● TASK MATERIAL:
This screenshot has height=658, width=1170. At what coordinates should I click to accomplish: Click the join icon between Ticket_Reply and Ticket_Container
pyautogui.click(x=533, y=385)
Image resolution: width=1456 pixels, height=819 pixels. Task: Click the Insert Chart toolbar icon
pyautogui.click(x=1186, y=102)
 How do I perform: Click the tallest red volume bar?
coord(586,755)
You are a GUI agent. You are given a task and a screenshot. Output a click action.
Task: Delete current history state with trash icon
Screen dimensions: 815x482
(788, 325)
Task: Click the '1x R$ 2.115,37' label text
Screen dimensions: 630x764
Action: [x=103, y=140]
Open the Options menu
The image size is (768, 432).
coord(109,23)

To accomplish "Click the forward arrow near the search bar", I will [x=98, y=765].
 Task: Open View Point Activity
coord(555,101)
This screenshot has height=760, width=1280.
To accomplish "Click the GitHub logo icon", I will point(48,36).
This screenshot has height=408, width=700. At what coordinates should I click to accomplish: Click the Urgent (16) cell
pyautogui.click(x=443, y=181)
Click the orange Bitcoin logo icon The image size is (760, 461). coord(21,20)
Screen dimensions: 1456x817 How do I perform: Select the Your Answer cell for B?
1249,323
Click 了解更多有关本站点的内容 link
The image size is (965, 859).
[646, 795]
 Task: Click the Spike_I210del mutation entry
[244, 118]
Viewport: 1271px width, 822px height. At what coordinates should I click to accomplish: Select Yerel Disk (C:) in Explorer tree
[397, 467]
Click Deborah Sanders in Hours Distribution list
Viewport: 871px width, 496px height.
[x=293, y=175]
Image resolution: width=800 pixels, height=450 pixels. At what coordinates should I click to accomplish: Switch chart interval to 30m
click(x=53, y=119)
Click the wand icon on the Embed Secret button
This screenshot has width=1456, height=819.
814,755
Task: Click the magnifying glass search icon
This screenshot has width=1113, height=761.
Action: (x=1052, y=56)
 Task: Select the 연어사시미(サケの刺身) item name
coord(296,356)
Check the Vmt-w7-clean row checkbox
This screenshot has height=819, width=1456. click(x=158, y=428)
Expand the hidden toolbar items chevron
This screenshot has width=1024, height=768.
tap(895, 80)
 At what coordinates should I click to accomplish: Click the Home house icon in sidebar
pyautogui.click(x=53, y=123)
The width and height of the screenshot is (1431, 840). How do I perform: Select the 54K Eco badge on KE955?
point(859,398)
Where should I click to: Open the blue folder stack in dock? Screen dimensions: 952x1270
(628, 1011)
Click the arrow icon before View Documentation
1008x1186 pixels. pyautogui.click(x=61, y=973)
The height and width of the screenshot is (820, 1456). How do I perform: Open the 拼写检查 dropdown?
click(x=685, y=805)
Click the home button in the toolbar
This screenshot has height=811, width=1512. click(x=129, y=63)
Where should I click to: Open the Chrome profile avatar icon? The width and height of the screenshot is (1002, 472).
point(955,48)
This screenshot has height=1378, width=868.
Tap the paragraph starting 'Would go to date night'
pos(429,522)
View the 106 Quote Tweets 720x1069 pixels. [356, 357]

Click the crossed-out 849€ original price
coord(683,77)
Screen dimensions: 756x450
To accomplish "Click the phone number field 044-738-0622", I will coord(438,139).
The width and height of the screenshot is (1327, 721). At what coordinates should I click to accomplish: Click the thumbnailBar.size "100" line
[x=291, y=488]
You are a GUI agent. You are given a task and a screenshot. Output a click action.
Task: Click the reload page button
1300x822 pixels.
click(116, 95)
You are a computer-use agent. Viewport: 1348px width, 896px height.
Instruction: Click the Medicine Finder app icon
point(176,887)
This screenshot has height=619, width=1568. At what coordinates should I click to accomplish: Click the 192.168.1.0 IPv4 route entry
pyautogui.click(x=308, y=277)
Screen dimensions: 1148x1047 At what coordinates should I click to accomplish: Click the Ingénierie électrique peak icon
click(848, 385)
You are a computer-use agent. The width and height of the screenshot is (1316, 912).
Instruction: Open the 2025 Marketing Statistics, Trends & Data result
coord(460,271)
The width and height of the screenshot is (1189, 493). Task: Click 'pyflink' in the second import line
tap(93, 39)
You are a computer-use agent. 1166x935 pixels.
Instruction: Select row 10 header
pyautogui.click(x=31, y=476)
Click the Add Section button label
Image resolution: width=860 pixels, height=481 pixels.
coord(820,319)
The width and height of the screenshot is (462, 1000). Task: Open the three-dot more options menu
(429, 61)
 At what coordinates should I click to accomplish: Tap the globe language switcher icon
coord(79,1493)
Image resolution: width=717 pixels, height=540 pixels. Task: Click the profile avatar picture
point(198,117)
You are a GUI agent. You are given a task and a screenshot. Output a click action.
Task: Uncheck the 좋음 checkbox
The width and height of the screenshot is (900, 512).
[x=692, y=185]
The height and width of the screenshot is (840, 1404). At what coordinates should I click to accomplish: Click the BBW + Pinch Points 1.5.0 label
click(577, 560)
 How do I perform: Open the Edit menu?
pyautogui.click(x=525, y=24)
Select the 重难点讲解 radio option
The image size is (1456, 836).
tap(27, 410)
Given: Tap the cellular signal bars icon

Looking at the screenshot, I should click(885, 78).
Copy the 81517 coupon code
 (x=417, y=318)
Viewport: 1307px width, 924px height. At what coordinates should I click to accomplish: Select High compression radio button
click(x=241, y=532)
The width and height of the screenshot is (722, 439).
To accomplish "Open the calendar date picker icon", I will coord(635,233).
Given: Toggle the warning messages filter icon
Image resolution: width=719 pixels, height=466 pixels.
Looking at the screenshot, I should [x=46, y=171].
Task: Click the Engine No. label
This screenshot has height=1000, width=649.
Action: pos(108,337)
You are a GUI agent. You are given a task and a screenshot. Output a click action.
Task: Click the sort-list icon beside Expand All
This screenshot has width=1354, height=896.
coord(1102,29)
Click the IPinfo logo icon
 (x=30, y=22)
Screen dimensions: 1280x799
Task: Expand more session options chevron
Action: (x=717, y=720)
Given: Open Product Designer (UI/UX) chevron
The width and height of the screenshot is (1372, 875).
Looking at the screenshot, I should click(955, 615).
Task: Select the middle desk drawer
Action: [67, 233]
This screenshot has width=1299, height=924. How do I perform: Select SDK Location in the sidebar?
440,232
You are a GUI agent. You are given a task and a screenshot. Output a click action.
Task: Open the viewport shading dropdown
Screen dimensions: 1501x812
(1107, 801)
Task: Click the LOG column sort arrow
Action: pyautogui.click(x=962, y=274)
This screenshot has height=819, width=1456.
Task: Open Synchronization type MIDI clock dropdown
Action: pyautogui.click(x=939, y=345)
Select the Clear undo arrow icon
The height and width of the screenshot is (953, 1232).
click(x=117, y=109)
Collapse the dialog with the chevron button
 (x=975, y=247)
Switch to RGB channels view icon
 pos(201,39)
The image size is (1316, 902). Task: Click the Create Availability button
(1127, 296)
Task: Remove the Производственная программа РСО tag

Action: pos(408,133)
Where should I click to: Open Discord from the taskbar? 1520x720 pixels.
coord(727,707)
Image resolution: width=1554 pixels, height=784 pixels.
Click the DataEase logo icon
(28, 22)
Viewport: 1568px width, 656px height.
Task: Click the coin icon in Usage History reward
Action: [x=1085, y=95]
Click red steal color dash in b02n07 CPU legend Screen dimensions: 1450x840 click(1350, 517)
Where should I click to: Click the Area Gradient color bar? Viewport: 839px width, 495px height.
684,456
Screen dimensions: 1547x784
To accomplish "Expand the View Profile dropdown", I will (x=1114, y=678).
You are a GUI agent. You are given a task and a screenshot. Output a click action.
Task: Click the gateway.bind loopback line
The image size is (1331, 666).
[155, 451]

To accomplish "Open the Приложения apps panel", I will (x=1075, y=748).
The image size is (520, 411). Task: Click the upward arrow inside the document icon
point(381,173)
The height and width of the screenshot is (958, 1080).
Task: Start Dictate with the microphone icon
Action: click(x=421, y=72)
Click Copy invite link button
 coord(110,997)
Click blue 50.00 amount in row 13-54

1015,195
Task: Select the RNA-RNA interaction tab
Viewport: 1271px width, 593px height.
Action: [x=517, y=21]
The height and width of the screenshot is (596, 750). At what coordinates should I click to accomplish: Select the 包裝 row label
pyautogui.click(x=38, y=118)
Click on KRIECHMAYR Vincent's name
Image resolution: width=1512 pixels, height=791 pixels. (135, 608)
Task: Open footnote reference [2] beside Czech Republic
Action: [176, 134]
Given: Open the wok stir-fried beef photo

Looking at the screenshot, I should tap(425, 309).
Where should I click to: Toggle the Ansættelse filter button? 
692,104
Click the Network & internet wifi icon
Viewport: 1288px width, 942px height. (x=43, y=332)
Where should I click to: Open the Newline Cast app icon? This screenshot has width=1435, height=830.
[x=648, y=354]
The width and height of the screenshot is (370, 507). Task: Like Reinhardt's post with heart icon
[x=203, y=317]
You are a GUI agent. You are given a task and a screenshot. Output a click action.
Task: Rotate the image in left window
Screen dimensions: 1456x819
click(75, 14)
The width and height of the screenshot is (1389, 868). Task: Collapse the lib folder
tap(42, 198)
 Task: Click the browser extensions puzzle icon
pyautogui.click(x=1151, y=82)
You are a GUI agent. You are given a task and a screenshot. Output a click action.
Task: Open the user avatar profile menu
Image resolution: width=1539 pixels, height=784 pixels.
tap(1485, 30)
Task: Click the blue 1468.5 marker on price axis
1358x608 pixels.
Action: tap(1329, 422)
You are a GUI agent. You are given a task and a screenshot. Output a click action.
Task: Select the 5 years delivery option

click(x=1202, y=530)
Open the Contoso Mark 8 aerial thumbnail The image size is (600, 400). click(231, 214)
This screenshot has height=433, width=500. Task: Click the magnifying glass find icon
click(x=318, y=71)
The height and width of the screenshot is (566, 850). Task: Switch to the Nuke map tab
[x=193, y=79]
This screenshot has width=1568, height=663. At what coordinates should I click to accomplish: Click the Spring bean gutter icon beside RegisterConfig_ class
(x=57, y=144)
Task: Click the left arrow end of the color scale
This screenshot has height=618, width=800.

● SHORT PROBLEM:
Put into a numbered list, omitting blank lines, the lines of the records above, beginning with the line that contains "Select the 重难点讲解 radio option" and continuing through the line that contains "click(x=241, y=532)".

● RESULT FOR THIS EXERCISE:
1. Select the 重难点讲解 radio option
2. The image size is (1456, 836).
3. tap(27, 410)
4. Given: Tap the cellular signal bars icon
5. Looking at the screenshot, I should click(885, 78).
6. Copy the 81517 coupon code
7.  (x=417, y=318)
8. Viewport: 1307px width, 924px height. At what coordinates should I click to accomplish: Select High compression radio button
9. click(x=241, y=532)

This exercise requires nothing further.